Вопрос: – На деревню показывает?
– На деревню. Эти немцы уже как бежали, а сюда ветерок, как бежали по-за хлевами, по-за хлевами – через одну, через одну запалили. Это уже и горит всё. «А вы, говорит, расходитесь». Все тогда и побежали, и я побежала.
Вопрос: – У вас много людей осталось?
– Наша деревня большая была. Триста восемнадцать уже спалили, с детьми, ну, а ещё деревня большая. Я прибежала, ещё выгнала корову, телёнка и двое свиней выгнала. Стояло ведро, миска и ложек семь – я за ето, на руку и ушла из хаты. А так в хате всё сгорело. Ну, ушла, села на улице и сижу уже. Немцы меня не трогали. По шляху едут – всё взад-вперёд, взад-вперёд. Некоторые попрятались, а я сижу, думаю – одна смерть, если я уже оттуда ушла!.. Всё сгорело, назавтра приду и на двор ещё не могу зайти.

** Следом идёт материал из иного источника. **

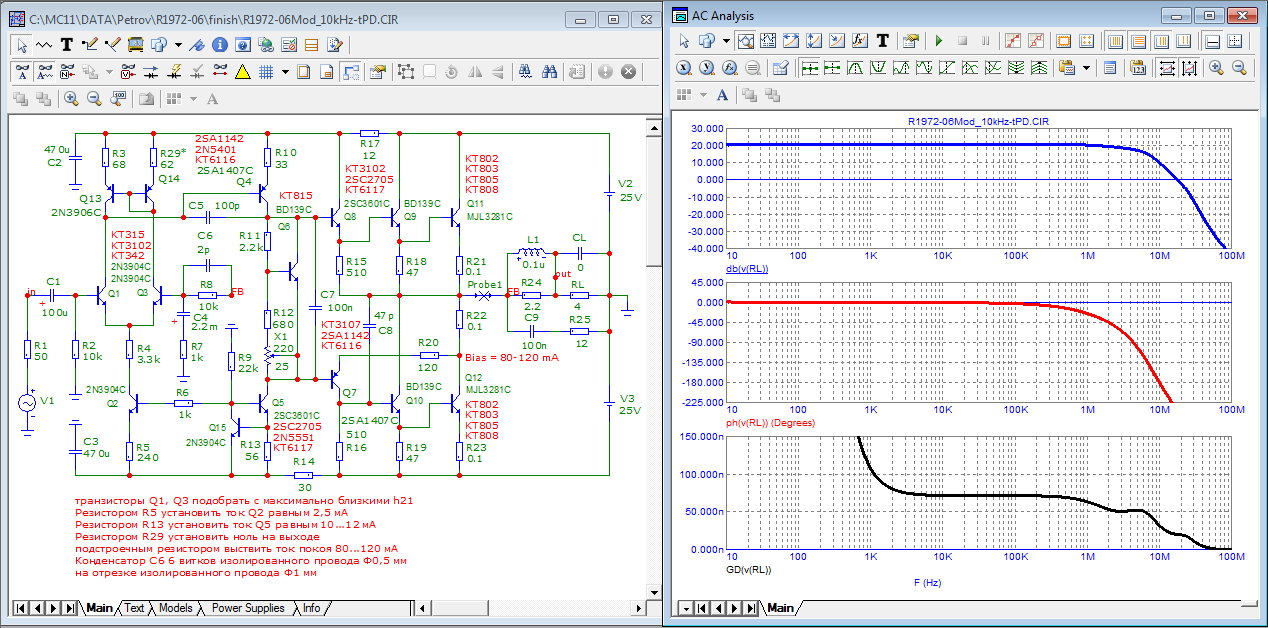Click the green Run analysis play button
Viewport: 1268px width, 628px height.
(x=938, y=41)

Как гляну – не могу, поверите! Тогда открыла погреб, глянула на эту одёжу: батькино, мамино лежит… Я, вы поверите, обомлела в том погребе. Ну, и что? Прожила… А забыться – не забылось. Тогда снится эта моя сестра, самая младшая, она такая кудлатая была! Ходила во второй класс. Дак я говорю:
– Вот, Алена…
Знаю, что она сожжена. А она мне:
– Ох, Ульяна, да болела ж моя голова, под полено прятала голову, так припёк уже огонь!..

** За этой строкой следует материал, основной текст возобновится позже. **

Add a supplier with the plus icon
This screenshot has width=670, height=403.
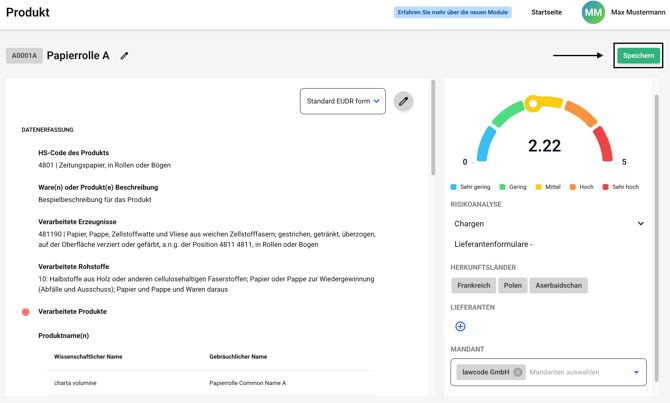point(460,326)
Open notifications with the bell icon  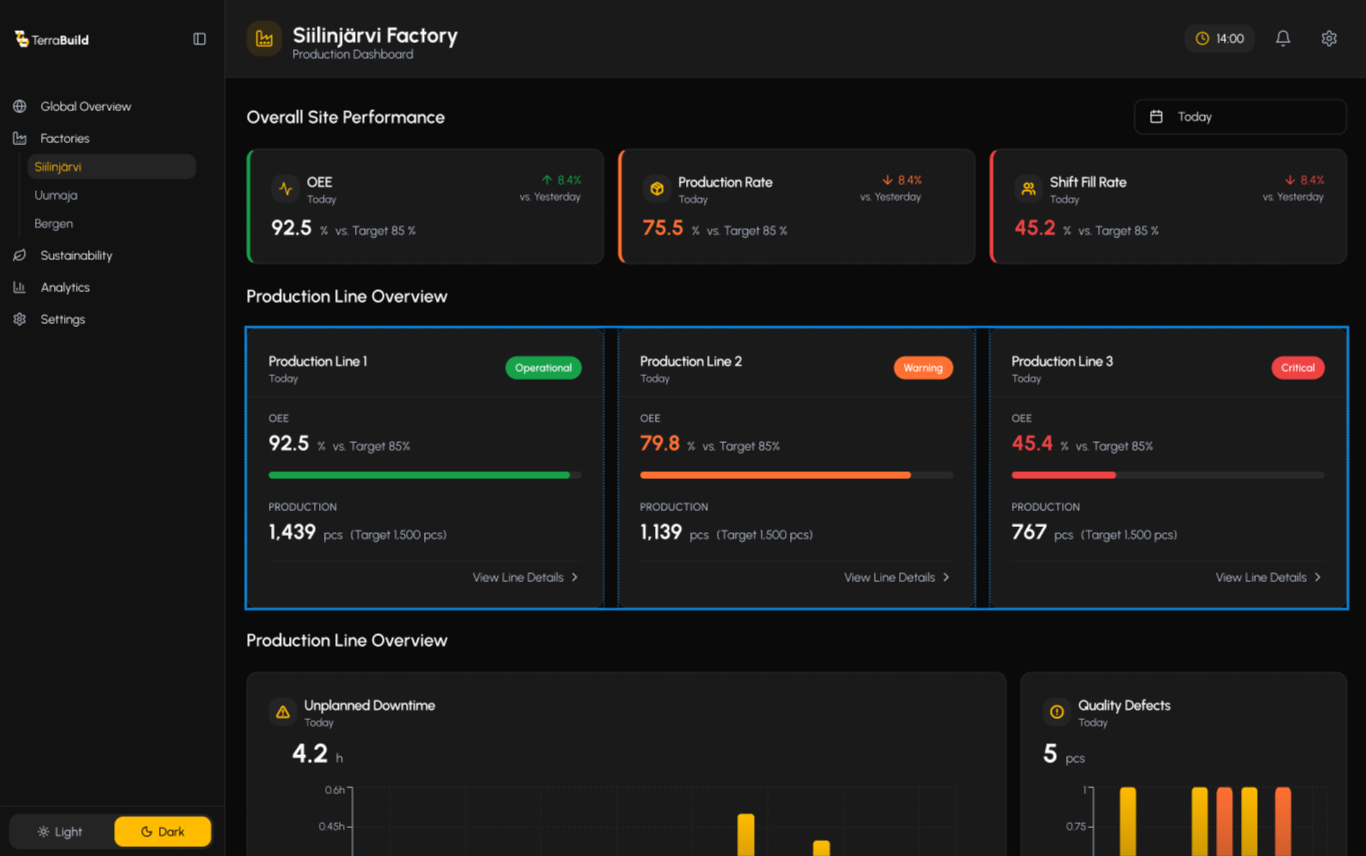click(1282, 38)
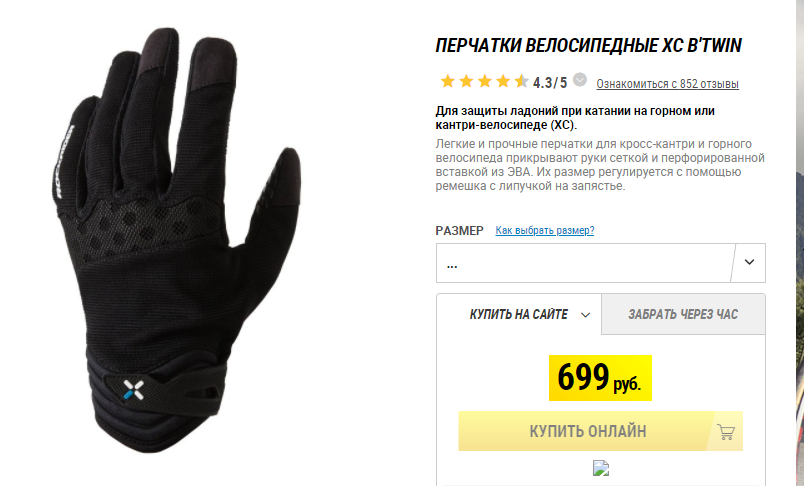This screenshot has width=804, height=486.
Task: Open the Как выбрать размер? size guide link
Action: [x=545, y=230]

Приснилось. И под полено она прятала свою голову. Так во сне она мне говорит…»
Огненная память, огненные сны…
О снах своих, военных, послевоенных, рассказывали, говорили нам многие. Потому что в снах тех – продолжение их мук. Снова и снова, как самую реальность, переживают люди всё то – вместе с погибшими и как бы уже за них.
Даже «коллективные» бывали сны у людей – после того общего ужаса. И такие, что люди в лесу, поговорив, переговорив утром, вдруг бежали на свои пепелища – настолько реальным приказом были для них ночные, во сне, картины мучений родных, близких…

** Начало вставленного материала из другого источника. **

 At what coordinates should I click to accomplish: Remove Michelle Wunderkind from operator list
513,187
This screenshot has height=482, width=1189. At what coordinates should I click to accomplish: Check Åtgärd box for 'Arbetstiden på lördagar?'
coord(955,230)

Мы – у деревни Лозовая, в Осиповичском районе Могилёвской области. Несколько женщин, занятых делом около сенажной ямы, узнав, кто и зачем приехал, говорят с нами, перебивая друг друга: и про вчерашнее всё, и, ещё больше, про сегодняшние дела, заботы, огорчения. И одно с другим переплетено: жизнь у человека одна, и память – тоже одна. Как на дереве: прежде чем дойдёт сок от корней до самой последней, самой молодой веточки, должен он пройти через весь ствол. А эти женщины ещё и довольно молодые, крепкие, потому сегодняшние заботы для них имеют значение большее, чем для тех, для многих, кого старость «отсадила в сторонку». Люди, живущие всеми практическими делами, интересами, и вот они нам – о снах. О своих, таких реальных снах. Потому что сама реальность, действительность тогда выглядела жутким сном, кошмаром. Одно переходило в другое, неизвестно где кончаясь…
«…Мы были в лесу, – говорит Вольга Григорьевна Гришанович, – ну, и пришли из лесу, когда наших спалили. Посмотрели, собрали пепел: дети лежат, кажется, живые. Возьмёшь – пепелок рассыплется. В одной хате мы собрали всех. Девять цыбарок – одни беленькие косточки. А в другой – там уже была гора. И кровь видна была, их, видать, убивали. Потому что они в куче, и кровь была. По уголочкам были, под печью. Через год один дед… Ему приснилась жена: «Почему ты меня не похоронишь? – говорит она во сне. – Я ж под печью в мухоморе!» Ну, он никому не сказал, дождь идёт, он тихонько эту печь разбирает. Приходим, говорим:
– Дедушка, что ты делаешь?
– А мне, говорит, Алеся приснилась: «Что же ты меня не похоронишь, я уже целый год лежу под этой печью, в мухоморе, а ты меня не похоронишь».